Football is the third most-popular women's sport in the country. In 2006, there were overall 185 registered female players (100 adult players and 85 youth players). There are also a few women's clubs, eight senior women's club as of 2009 and a national competition takes place yearly. Girls' football was not played in school based competitions in 2006, but started in 2009. The first woman's football tournament occurred in the late 1990s, with the first tournaments being seven-a-side football before an eleven-a-side tournament started. The Patron's Cup, the major women's competition in the country that is the final for the national league, was won by Olympia Coast in 2001, 2002, 2003 and 2005. The cup was won by Dolphins in 2004. The competition and some of the teams underwent a name change with United Sisters becoming the Lioness and the Patron's Cup becoming the Federation Cup. In 2007, 2009 and 2011, the Lioness won the Federation Cup. In 2002, Cynthia Sanders became the first woman from the country to attain an assistant referee international license. Rights to broadcast the 2011 Women's World Cup in the country were bought by the African Union of Broadcasting and Supersport International. In 2011, Sanders became the first woman from the country to referee an international match when she officiated a match between Malawi and Zimbabwe in Harare, Zimbabwe. In 2012, the country had their first woman sign a contract for and coach a men's team.

Early development of the women's game at the time colonial powers brought football to the African continent was limited, as colonial powers in the region tended to make concepts of patriarchy and women's participation in sports was limited as a result. The lack of later development of the national teams on a wider international level is symptomatic of most of African teams and a result of several factors, including limited access to education, poverty amongst women in the wider society, and fundamental inequality present in the society that occasionally allows for female specific human rights abuses. When quality female football players are developed, they tend to leave for greater opportunities abroad. Continent wide, funding is also an issue, with most development money coming from FIFA, not the national football association. Future success for women's football in Africa is dependent on improved facilities and access by women to these facilities. Attempting to commercialise the game and make it commercially viable is not the solution, as demonstrated by the current existence of many youth and women's football camps held throughout the continent.

== National team ==

The Seychelles played in a single FIFA sanctioned match between 1950 and June 2012.

In 2005, they competed in a three nation tournament hosted by Mauritius, where all games were 80 minutes in length. They lost to Mauritius 1–4 and also to Réunion 0–9. Overall, they finished last, scoring only one goal in the competition. In 2005, Zambia was supposed to host a regional COSAFA women's football tournament, with ten teams agreeing to send teams including South Africa, Zimbabwe, Mozambique, Malawi, Seychelles, Mauritius, Madagascar, Zambia, Botswana, Namibia, Lesotho and Swaziland. Seychelles did not record a match in the event.

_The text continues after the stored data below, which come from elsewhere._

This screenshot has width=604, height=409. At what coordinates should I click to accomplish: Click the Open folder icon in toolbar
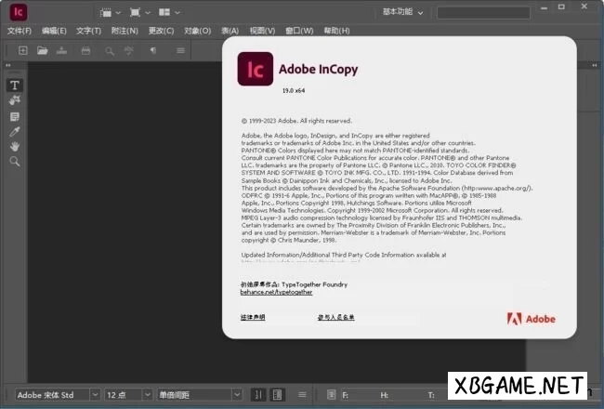(42, 50)
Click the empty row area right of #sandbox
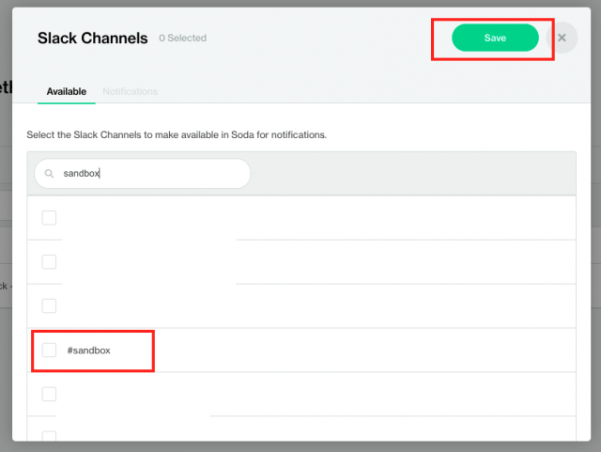 (376, 351)
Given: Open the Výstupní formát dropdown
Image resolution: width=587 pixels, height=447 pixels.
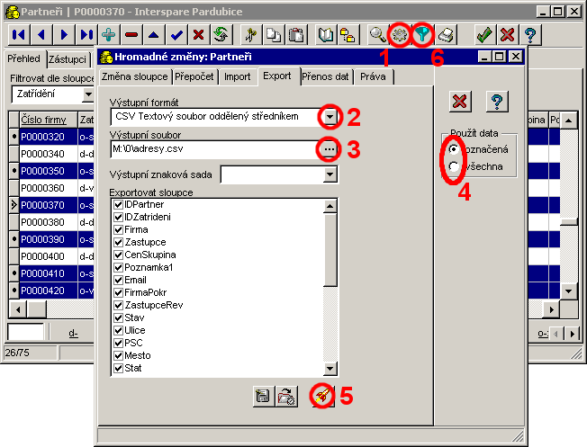Looking at the screenshot, I should pyautogui.click(x=330, y=117).
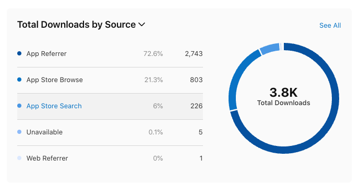Click the 21.3% percentage value
This screenshot has width=359, height=193.
153,80
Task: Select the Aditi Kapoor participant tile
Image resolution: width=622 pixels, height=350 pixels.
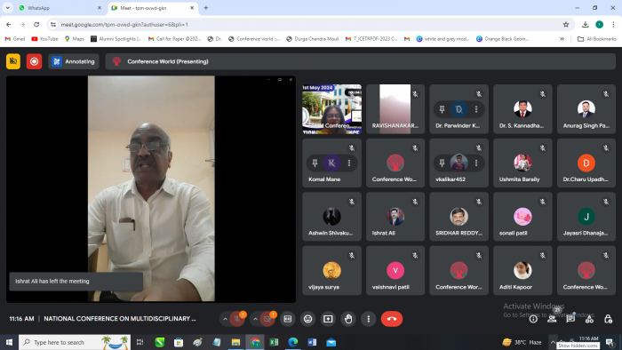Action: click(x=522, y=270)
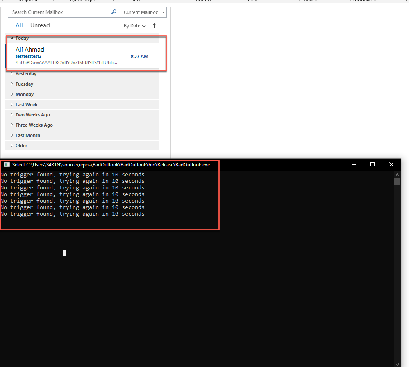Open the email from Ali Ahmad
The height and width of the screenshot is (367, 409).
pos(82,56)
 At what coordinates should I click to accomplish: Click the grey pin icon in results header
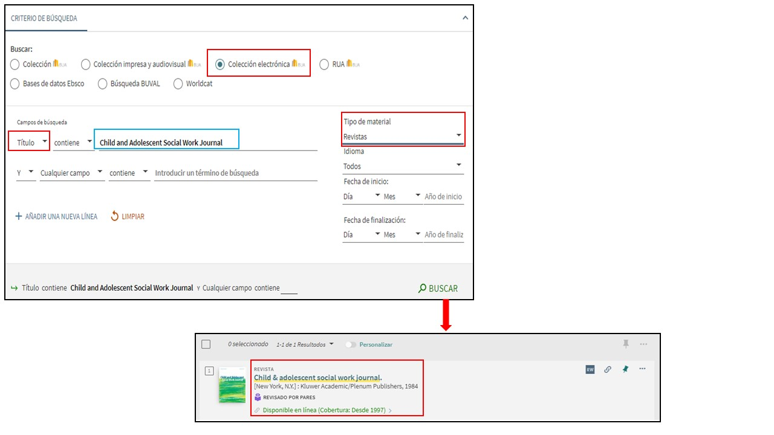[x=626, y=344]
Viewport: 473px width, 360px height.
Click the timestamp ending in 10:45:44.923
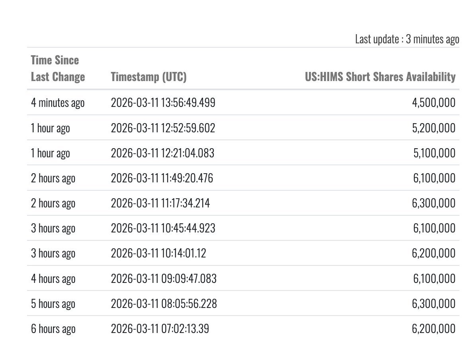point(162,228)
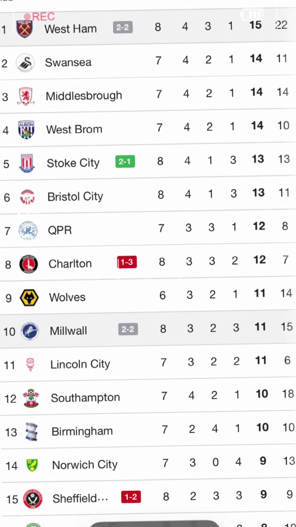
Task: Tap the Charlton 1-3 score badge
Action: [127, 262]
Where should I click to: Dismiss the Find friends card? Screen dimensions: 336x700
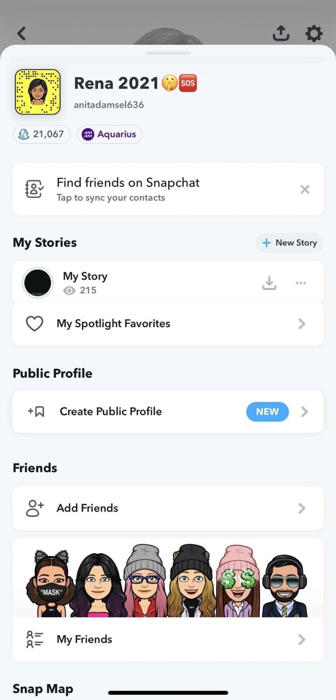pos(305,189)
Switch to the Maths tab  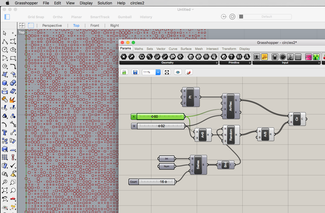click(x=139, y=49)
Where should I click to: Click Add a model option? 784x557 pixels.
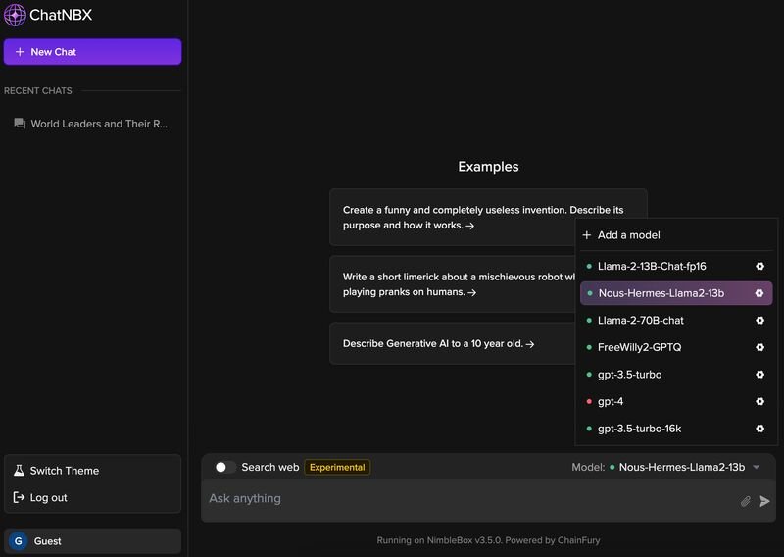[x=628, y=235]
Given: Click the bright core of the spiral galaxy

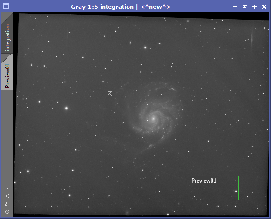Looking at the screenshot, I should click(x=153, y=119).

In 2006, the country did not have an official FIFA-recognised senior "A" team, a situation unchanged by 2009. However, the country has an official under-17 team, the Seychelles women's national under-17 football team. In 2006, they had two training sessions a week but had yet to record an official FIFA recognised match.

The country did not have a team competing in the 2010 African Women's Championship, or at the 2011 All Africa Games. In March 2012, the team was not ranked in the world by FIFA due to inactivity.

In 2022, Seychelles have entered the FIFA/Coca-Cola Women’s World Ranking for the first time under the Singaporean head coach Angeline Chua. For a team to be ranked on the FIFA list, the team has to play a minimum of six international matches against ranked teams. On 4th April 2022, the Seychelles women's national team played its sixth international match in Singapore.